[Goal]: Please output every line of the records below as a JSON list of strings, one string per line, leaving out blank lines.

[Records shown]:
>>>
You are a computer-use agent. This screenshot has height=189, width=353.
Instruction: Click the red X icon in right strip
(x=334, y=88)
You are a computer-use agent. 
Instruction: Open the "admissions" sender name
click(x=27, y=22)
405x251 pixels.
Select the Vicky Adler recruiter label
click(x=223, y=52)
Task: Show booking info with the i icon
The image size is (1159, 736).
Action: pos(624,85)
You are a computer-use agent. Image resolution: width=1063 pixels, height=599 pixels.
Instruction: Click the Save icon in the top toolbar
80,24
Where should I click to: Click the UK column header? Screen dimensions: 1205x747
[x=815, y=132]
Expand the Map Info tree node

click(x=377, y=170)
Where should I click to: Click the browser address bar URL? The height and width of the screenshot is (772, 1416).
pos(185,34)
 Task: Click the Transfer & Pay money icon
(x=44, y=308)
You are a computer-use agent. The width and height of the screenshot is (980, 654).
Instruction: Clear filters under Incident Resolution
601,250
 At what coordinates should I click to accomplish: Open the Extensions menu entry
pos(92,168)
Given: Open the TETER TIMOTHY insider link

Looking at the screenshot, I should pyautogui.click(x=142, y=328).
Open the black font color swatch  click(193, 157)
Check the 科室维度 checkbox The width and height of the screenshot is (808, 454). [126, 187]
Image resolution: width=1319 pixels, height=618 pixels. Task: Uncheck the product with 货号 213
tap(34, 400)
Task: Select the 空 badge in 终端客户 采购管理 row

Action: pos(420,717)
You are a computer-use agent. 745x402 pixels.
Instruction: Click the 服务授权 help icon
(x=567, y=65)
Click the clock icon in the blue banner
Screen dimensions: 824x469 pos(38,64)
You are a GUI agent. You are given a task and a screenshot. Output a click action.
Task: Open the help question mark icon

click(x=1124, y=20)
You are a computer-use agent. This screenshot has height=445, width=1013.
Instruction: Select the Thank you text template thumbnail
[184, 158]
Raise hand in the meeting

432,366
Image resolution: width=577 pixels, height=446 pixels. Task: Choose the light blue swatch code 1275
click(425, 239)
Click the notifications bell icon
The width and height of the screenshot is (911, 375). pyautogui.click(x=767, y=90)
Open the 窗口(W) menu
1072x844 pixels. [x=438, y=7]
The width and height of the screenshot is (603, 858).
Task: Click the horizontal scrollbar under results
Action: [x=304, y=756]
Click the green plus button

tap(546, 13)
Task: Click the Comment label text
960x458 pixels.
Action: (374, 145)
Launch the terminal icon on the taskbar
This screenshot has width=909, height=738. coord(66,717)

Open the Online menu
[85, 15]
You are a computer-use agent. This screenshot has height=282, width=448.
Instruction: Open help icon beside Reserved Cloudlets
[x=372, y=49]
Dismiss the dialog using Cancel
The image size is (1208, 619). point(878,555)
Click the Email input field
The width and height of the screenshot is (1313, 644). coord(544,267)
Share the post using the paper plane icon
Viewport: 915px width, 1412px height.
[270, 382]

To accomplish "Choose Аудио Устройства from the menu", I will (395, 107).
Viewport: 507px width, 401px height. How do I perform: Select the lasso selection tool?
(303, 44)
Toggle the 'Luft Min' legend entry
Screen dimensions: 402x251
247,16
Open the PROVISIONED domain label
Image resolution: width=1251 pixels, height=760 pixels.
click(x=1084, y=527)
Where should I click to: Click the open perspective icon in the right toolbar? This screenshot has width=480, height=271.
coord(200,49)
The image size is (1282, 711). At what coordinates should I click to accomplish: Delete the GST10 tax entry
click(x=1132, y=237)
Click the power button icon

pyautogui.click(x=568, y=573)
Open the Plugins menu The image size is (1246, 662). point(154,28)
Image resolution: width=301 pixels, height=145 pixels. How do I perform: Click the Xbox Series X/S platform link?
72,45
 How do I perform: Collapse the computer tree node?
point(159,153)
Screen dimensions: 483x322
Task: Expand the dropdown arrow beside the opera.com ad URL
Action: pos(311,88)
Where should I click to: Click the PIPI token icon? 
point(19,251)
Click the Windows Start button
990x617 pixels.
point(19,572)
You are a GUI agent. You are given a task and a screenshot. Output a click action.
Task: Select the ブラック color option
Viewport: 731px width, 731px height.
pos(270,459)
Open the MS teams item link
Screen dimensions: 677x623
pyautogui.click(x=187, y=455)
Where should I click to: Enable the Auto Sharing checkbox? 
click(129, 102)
<<<
[Response to this exercise]:
[
  "You are a computer-use agent. This screenshot has height=189, width=353.",
  "Instruction: Click the red X icon in right strip",
  "(x=334, y=88)",
  "You are a computer-use agent. ",
  "Instruction: Open the \"admissions\" sender name",
  "click(x=27, y=22)",
  "405x251 pixels.",
  "Select the Vicky Adler recruiter label",
  "click(x=223, y=52)",
  "Task: Show booking info with the i icon",
  "The image size is (1159, 736).",
  "Action: pos(624,85)",
  "You are a computer-use agent. Image resolution: width=1063 pixels, height=599 pixels.",
  "Instruction: Click the Save icon in the top toolbar",
  "80,24",
  "Where should I click to: Click the UK column header? Screen dimensions: 1205x747",
  "[x=815, y=132]",
  "Expand the Map Info tree node",
  "click(x=377, y=170)",
  "Where should I click to: Click the browser address bar URL? The height and width of the screenshot is (772, 1416).",
  "pos(185,34)",
  " Task: Click the Transfer & Pay money icon",
  "(x=44, y=308)",
  "You are a computer-use agent. The width and height of the screenshot is (980, 654).",
  "Instruction: Clear filters under Incident Resolution",
  "601,250",
  " At what coordinates should I click to accomplish: Open the Extensions menu entry",
  "pos(92,168)",
  "Given: Open the TETER TIMOTHY insider link",
  "Looking at the screenshot, I should pyautogui.click(x=142, y=328).",
  "Open the black font color swatch  click(193, 157)",
  "Check the 科室维度 checkbox The width and height of the screenshot is (808, 454). [126, 187]",
  "Image resolution: width=1319 pixels, height=618 pixels. Task: Uncheck the product with 货号 213",
  "tap(34, 400)",
  "Task: Select the 空 badge in 终端客户 采购管理 row",
  "Action: pos(420,717)",
  "You are a computer-use agent. 745x402 pixels.",
  "Instruction: Click the 服务授权 help icon",
  "(x=567, y=65)",
  "Click the clock icon in the blue banner",
  "Screen dimensions: 824x469 pos(38,64)",
  "You are a GUI agent. You are given a task and a screenshot. Output a click action.",
  "Task: Open the help question mark icon",
  "click(x=1124, y=20)",
  "You are a computer-use agent. This screenshot has height=445, width=1013.",
  "Instruction: Select the Thank you text template thumbnail",
  "[184, 158]",
  "Raise hand in the meeting",
  "432,366",
  "Image resolution: width=577 pixels, height=446 pixels. Task: Choose the light blue swatch code 1275",
  "click(425, 239)",
  "Click the notifications bell icon",
  "The width and height of the screenshot is (911, 375). pyautogui.click(x=767, y=90)",
  "Open the 窗口(W) menu",
  "1072x844 pixels. [x=438, y=7]",
  "The width and height of the screenshot is (603, 858).",
  "Task: Click the horizontal scrollbar under results",
  "Action: [x=304, y=756]",
  "Click the green plus button",
  "tap(546, 13)",
  "Task: Click the Comment label text",
  "960x458 pixels.",
  "Action: (374, 145)",
  "Launch the terminal icon on the taskbar",
  "This screenshot has width=909, height=738. coord(66,717)",
  "Open the Online menu",
  "[85, 15]",
  "You are a computer-use agent. This screenshot has height=282, width=448.",
  "Instruction: Open help icon beside Reserved Cloudlets",
  "[x=372, y=49]",
  "Dismiss the dialog using Cancel",
  "The image size is (1208, 619). point(878,555)",
  "Click the Email input field",
  "The width and height of the screenshot is (1313, 644). coord(544,267)",
  "Share the post using the paper plane icon",
  "Viewport: 915px width, 1412px height.",
  "[270, 382]",
  "To accomplish \"Choose Аудио Устройства from the menu\", I will (395, 107).",
  "Viewport: 507px width, 401px height. How do I perform: Select the lasso selection tool?",
  "(303, 44)",
  "Toggle the 'Luft Min' legend entry",
  "Screen dimensions: 402x251",
  "247,16",
  "Open the PROVISIONED domain label",
  "Image resolution: width=1251 pixels, height=760 pixels.",
  "click(x=1084, y=527)",
  "Where should I click to: Click the open perspective icon in the right toolbar? This screenshot has width=480, height=271.",
  "coord(200,49)",
  "The image size is (1282, 711). At what coordinates should I click to accomplish: Delete the GST10 tax entry",
  "click(x=1132, y=237)",
  "Click the power button icon",
  "pyautogui.click(x=568, y=573)",
  "Open the Plugins menu The image size is (1246, 662). point(154,28)",
  "Image resolution: width=301 pixels, height=145 pixels. How do I perform: Click the Xbox Series X/S platform link?",
  "72,45",
  " How do I perform: Collapse the computer tree node?",
  "point(159,153)",
  "Screen dimensions: 483x322",
  "Task: Expand the dropdown arrow beside the opera.com ad URL",
  "Action: pos(311,88)",
  "Where should I click to: Click the PIPI token icon? ",
  "point(19,251)",
  "Click the Windows Start button",
  "990x617 pixels.",
  "point(19,572)",
  "You are a GUI agent. You are given a task and a screenshot. Output a click action.",
  "Task: Select the ブラック color option",
  "Viewport: 731px width, 731px height.",
  "pos(270,459)",
  "Open the MS teams item link",
  "Screen dimensions: 677x623",
  "pyautogui.click(x=187, y=455)",
  "Where should I click to: Enable the Auto Sharing checkbox? ",
  "click(129, 102)"
]